*** Opening DATA FOR ANALYSIS ***

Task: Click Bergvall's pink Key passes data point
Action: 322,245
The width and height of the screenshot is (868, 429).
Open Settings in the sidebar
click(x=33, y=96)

*** Closing DATA FOR ANALYSIS ***
*** Opening DATA FOR ANALYSIS ***

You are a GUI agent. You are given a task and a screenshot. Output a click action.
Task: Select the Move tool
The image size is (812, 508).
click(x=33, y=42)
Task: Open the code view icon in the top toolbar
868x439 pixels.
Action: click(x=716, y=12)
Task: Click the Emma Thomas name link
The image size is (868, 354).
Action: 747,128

*** Closing DATA FOR ANALYSIS ***
*** Opening DATA FOR ANALYSIS ***

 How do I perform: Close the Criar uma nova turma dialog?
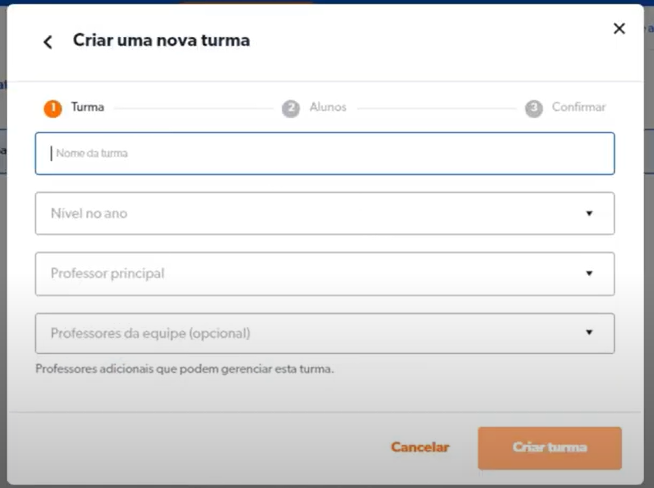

*** Closing DATA FOR ANALYSIS ***

▶ **TASK**: Your answer must be a single number: the count of lines in the data that contain the string "screenshot".

▶ **RESPONSE TO THE TASK**: 2